*** Opening The records ***
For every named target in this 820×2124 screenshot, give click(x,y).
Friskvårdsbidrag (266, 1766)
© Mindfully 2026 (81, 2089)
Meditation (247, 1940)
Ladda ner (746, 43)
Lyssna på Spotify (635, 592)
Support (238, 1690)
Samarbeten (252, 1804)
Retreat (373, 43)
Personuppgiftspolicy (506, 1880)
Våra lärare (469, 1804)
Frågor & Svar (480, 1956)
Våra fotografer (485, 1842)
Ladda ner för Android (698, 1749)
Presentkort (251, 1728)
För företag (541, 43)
*** Closing The records ***
*** Opening The records ***
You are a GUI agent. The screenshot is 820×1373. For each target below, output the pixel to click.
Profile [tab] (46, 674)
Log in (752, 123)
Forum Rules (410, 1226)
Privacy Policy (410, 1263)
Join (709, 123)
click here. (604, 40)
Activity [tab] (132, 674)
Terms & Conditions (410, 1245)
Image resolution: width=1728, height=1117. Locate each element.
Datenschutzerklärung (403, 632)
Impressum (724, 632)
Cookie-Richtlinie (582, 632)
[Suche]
*** Closing The records ***
*** Opening The records ***
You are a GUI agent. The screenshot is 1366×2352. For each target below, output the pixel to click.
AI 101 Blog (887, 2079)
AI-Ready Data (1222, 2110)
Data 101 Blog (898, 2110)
*** Closing The records ***
- Directions:
Please reproduce exactly the lines in the listing above from the one containing "Friskvårdsbidrag (266, 1766)" through the one containing "Våra fotografer (485, 1842)", both included, and nothing more.

- Response to this exercise:
Friskvårdsbidrag (266, 1766)
© Mindfully 2026 (81, 2089)
Meditation (247, 1940)
Ladda ner (746, 43)
Lyssna på Spotify (635, 592)
Support (238, 1690)
Samarbeten (252, 1804)
Retreat (373, 43)
Personuppgiftspolicy (506, 1880)
Våra lärare (469, 1804)
Frågor & Svar (480, 1956)
Våra fotografer (485, 1842)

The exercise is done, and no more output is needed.